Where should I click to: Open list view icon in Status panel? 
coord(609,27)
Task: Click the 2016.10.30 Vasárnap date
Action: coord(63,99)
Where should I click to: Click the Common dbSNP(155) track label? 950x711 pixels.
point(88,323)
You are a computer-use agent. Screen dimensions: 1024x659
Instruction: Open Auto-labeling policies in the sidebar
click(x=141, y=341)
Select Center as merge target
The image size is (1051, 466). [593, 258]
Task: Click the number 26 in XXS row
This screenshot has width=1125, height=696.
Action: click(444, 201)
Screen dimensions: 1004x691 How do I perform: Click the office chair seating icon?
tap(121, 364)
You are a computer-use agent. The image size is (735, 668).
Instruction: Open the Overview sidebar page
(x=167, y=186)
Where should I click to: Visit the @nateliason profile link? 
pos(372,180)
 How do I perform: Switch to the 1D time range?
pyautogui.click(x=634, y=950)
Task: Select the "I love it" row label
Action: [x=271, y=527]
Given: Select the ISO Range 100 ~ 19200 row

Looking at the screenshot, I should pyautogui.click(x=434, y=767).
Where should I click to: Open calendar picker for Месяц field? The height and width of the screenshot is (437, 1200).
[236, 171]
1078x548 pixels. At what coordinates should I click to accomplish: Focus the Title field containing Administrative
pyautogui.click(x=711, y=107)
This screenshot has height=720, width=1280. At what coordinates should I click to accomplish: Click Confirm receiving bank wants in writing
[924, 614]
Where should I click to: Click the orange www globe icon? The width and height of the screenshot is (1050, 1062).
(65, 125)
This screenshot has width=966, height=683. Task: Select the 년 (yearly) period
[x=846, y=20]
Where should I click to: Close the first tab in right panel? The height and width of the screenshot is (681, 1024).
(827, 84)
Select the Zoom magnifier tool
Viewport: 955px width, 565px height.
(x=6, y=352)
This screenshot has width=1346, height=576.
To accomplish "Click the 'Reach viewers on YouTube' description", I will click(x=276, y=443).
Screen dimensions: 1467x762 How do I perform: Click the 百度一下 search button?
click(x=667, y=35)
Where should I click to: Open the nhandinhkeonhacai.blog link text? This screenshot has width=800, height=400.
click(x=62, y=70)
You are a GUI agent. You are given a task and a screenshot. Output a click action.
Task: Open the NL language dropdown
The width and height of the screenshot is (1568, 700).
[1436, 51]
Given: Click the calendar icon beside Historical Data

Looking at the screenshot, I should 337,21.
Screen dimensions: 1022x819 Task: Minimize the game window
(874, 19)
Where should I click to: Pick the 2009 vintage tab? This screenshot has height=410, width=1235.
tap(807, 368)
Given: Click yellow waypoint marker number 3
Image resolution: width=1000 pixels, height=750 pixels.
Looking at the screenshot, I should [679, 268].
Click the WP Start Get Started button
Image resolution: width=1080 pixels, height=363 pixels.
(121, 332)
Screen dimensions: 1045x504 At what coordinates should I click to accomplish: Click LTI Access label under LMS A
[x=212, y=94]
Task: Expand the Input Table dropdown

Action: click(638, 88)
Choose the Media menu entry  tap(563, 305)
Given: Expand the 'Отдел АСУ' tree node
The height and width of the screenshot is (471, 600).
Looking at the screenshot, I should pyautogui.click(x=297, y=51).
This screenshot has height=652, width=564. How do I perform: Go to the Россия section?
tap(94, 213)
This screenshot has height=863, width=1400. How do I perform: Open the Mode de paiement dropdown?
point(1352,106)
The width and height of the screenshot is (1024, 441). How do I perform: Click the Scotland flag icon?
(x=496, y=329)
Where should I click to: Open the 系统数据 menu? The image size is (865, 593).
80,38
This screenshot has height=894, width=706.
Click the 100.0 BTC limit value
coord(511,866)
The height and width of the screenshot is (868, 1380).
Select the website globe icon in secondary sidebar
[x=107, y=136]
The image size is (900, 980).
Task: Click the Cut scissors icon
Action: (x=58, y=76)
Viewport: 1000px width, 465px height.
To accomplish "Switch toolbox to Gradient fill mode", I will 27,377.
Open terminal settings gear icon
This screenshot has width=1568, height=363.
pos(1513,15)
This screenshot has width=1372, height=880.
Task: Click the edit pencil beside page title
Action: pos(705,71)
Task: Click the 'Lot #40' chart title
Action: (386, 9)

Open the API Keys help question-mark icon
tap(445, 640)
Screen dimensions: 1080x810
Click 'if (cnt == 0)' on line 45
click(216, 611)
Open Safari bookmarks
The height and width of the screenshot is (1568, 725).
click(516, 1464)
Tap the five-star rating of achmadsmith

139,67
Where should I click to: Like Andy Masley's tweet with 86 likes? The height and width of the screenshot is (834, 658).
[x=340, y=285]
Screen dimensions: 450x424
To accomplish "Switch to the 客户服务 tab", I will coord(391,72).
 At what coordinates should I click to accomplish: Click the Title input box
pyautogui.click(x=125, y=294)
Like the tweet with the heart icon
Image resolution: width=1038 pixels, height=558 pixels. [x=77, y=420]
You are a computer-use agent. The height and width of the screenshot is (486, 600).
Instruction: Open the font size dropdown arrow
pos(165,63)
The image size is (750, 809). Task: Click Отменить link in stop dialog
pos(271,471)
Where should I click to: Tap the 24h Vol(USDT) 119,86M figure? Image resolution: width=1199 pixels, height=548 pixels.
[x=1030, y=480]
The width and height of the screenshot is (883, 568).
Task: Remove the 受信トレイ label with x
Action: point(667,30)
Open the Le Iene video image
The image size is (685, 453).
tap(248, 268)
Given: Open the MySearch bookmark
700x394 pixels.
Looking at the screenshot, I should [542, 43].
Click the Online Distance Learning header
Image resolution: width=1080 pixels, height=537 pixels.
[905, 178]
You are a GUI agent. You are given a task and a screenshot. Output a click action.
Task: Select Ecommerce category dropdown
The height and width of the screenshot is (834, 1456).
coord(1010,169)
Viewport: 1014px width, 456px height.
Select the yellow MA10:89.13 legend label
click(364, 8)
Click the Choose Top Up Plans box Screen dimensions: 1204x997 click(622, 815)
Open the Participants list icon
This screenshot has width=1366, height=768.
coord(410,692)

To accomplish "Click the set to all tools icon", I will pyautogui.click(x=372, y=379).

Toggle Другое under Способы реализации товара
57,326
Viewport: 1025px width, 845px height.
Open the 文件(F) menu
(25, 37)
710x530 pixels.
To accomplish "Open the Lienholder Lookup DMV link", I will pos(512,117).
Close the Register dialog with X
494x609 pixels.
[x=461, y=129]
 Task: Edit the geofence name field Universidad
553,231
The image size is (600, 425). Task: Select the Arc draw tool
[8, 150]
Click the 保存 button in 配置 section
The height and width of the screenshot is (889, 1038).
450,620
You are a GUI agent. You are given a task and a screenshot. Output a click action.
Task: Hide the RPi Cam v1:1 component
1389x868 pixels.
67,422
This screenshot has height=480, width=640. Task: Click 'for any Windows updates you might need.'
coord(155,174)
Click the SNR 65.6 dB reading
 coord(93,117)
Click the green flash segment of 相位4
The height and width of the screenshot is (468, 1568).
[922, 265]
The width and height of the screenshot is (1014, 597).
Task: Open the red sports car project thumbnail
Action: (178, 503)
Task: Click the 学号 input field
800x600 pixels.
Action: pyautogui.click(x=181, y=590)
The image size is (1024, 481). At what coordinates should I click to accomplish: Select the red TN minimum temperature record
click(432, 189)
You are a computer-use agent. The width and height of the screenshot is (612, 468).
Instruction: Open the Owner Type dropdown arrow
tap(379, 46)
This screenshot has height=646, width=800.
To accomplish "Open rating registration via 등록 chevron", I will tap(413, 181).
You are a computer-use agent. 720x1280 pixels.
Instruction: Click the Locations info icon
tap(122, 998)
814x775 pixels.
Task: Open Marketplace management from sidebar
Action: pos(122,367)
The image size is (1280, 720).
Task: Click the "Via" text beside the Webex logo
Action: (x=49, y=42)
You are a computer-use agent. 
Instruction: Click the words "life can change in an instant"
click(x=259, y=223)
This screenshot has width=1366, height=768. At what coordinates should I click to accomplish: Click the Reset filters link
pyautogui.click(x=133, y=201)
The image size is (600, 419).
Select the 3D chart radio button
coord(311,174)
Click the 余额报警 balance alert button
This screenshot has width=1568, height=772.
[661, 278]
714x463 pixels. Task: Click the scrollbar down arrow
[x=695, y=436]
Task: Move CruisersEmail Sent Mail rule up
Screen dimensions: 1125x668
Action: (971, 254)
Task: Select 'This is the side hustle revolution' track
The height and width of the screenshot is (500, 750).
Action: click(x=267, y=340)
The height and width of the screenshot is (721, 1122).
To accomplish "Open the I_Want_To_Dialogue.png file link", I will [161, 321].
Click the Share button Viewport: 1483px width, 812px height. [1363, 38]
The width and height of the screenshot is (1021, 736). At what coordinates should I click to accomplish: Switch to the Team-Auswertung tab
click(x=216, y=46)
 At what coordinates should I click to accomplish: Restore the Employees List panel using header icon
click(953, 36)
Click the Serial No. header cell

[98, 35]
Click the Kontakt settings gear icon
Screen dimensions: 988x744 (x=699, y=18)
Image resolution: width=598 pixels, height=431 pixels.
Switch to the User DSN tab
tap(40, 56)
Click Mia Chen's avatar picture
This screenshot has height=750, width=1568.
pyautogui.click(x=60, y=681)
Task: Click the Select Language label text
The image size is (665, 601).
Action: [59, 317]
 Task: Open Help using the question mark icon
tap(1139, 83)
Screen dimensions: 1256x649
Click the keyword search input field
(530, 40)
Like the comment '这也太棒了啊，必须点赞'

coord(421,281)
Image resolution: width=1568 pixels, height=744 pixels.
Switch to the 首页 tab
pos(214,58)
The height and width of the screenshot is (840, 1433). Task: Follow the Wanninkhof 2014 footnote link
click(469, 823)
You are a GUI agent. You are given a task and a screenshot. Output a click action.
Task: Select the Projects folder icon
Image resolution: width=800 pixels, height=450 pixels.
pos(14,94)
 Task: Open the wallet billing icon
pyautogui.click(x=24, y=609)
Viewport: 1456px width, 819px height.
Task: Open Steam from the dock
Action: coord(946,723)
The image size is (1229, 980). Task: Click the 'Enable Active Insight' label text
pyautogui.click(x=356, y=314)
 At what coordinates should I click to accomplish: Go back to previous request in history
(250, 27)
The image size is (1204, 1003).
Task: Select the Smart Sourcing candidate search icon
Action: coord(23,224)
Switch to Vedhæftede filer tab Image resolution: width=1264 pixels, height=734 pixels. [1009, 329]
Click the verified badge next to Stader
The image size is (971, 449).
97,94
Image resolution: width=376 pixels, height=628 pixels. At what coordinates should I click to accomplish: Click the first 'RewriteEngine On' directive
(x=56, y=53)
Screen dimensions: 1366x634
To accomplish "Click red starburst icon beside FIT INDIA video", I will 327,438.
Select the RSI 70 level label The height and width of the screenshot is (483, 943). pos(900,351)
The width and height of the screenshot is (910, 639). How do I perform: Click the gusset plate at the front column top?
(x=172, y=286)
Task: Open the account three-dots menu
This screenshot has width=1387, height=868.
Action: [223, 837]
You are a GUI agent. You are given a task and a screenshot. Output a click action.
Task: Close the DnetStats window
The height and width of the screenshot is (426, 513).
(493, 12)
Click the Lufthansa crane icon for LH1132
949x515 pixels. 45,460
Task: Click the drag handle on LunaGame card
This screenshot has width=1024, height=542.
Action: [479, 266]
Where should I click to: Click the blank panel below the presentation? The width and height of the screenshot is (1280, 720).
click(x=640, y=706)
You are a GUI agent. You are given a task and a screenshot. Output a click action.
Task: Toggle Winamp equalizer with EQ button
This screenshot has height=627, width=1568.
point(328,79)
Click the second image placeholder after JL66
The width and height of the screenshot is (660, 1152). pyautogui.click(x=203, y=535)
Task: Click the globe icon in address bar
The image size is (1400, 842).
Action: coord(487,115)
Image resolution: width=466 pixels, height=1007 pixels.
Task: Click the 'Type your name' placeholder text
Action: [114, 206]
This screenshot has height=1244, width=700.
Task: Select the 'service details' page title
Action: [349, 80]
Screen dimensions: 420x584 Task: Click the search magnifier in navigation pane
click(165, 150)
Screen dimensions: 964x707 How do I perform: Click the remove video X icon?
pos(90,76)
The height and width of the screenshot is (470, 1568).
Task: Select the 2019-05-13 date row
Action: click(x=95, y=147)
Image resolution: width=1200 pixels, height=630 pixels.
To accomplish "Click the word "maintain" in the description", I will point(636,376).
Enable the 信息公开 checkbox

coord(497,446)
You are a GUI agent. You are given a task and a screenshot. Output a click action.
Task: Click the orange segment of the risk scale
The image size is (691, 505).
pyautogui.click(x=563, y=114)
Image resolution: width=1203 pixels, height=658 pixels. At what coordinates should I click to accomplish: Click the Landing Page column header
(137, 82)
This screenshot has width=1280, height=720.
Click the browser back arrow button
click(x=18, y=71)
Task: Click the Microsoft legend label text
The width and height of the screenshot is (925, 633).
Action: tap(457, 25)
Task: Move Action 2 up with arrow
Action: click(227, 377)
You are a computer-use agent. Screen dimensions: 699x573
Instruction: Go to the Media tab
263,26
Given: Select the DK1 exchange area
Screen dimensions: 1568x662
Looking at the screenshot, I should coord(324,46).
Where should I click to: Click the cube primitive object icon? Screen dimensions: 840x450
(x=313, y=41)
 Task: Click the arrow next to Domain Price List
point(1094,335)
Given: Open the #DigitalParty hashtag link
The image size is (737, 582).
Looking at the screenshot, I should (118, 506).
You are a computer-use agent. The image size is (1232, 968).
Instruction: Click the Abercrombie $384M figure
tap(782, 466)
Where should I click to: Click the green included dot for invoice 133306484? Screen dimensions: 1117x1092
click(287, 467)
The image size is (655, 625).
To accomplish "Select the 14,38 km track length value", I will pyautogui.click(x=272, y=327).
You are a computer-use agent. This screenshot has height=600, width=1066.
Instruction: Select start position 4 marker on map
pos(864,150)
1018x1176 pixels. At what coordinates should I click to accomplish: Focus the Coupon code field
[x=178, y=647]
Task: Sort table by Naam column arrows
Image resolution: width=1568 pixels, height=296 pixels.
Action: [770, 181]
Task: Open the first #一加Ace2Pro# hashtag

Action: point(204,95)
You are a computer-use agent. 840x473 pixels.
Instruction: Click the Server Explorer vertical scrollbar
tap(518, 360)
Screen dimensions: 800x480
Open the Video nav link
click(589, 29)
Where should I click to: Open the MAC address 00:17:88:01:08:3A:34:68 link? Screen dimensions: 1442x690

○ ○ ○ ○ ○

■ **What you have to do**
Copy out, word for word, the part of the entries above that begins at the line with "The image size is (971, 449)." and ends at the line with "Select the RSI", including both.

■ **Result of this task**
The image size is (971, 449).
97,94
Image resolution: width=376 pixels, height=628 pixels. At what coordinates should I click to accomplish: Click the first 'RewriteEngine On' directive
(x=56, y=53)
Screen dimensions: 1366x634
To accomplish "Click red starburst icon beside FIT INDIA video", I will 327,438.
Select the RSI 70 level label The height and width of the screenshot is (483, 943). pos(900,351)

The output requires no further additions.